Überfordert stierte ich zurück. Hatte ich überhaupt jemals etwas gewusst?

"Ich hab keine Ahnung", murmelte ich. "Kein Plan."

"Ich gehe Avery holen", beschloss Tom dann. "Uns fällt schon was ein."

Ich glaubte ehrlich gesagt nicht, dass Avery im Stande sein würde, irgendeinen vernünftigen Gedanken zu denken, geschweige denn überhaupt erst einmal anzufangen. Mich verwunderte, dass er so aufgewühlt gewesen war. Ich hatte es noch nie erlebt, dass der Tod eines Menschen einen anderen so mitnahm - leider musste ich mir auch eingestehen, dass ich auch noch nie einen Mörder kennengelernt hatte.

Kurze Zeit später schob Tom einen immer noch ziemlich stark von Weinkrämpfen geschüttelten Avery durch den Gang der Schlafsäle in den Gemeinschaftsraum. Er ließ sich neben mir auf dem Sofa nieder und brachte es nicht einmal fertig, mir ins Gesicht zu sehen.

"Vielleicht wäre es eine gute Idee, zu sagen, wir hätten sie einfach vor unserem Gemeinschaftsraum gefunden", schlug Tom vor.

"Nein, nein", schluchzte Avery. "Ich - ich werde - ich werde dazu stehen." Er wischte sich mit dem Finger die Nasenspitze ab und in diesem Moment verlor ich jegliche Angst vor dem Slytherin, der neben mir auf dem Sofa kauerte wie ein Häufchen Elend. Er tat mir leid. Und ich hatte das plötzliche Gefühl, dass er Annabelle vielleicht wirklich gemocht hatte - und dass sie vielleicht nur mit ihm zusammen gewesen war, um mich eifersüchtig zu machen. Ich rutschte ein Stück näher an Avery heran und berührte ihn leicht am Arm. Er zuckte zusammen und quiekte wie ein nervöses Meerschweinchen.

"Ich tu dir nichts." Ich fand es beunruhigend genug, dass ich mit meinem Mitschüler sprach wie mit einem verängstigten Tier. Avery wimmerte noch immer und Tom stand uns gegenüber und fummelte in seiner Umhangtasche wahrscheinlich nach seinem Zauberstab.
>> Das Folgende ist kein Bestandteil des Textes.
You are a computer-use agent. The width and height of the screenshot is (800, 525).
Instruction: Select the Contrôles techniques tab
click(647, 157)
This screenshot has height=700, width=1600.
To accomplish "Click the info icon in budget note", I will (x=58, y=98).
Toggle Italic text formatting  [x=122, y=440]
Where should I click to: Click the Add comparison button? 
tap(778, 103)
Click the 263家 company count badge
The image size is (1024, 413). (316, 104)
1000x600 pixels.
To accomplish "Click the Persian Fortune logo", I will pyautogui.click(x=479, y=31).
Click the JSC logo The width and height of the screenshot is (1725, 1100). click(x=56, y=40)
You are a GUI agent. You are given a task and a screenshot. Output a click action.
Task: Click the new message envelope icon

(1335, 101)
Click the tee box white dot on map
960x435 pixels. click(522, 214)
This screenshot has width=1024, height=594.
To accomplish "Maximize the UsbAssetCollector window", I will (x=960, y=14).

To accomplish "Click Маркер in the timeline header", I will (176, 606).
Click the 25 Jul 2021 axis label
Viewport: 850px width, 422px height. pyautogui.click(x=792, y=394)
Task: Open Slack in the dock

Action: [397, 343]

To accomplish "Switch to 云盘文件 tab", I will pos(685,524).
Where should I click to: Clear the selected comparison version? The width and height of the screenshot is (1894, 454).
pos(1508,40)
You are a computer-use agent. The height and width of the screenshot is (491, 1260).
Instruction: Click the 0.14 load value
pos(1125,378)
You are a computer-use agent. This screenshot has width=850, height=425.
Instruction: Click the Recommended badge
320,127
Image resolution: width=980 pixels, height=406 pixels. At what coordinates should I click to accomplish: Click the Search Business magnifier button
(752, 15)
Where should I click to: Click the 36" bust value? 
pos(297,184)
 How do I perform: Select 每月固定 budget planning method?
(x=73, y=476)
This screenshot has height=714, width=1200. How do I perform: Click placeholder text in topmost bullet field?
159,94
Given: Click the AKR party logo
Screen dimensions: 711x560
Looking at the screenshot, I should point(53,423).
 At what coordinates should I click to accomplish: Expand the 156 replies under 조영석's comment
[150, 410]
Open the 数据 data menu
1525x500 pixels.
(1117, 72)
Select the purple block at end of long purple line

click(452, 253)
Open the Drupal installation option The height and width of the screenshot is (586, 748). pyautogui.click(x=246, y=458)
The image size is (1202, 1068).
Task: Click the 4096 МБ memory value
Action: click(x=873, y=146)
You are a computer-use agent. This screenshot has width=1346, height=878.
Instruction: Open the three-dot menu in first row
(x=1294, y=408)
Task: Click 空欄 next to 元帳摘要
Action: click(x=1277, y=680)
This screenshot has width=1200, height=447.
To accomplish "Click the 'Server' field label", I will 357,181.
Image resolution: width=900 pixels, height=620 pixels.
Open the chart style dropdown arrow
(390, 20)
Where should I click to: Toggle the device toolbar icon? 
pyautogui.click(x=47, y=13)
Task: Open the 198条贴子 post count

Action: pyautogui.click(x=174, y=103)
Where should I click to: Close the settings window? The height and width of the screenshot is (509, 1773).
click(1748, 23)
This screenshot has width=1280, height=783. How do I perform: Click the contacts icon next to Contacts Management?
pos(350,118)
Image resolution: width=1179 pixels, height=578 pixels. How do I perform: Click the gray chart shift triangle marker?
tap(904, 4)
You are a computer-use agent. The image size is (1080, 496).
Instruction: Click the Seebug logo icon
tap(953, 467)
"Ich glaube euch ja", sagte ich und wusste nicht einmal selbst, ob das, was ich da gesagt hatte, der Wahrheit entsprach.

"Du wirst niemandem sagen, was wirklich passiert ist", forderte Tom mit ungewöhnlich kalter und emotionsloser Stimme. Er wirkte nicht so, als hätte er eine Leiche in seinem Schlafsaal liegen. Ihm ging es lediglich darum, nicht mein Vertrauen zu verlieren. Annabelle war für ihn nur ein Hindernis, aber kein Leben, das soeben viel zu früh beendet wurde.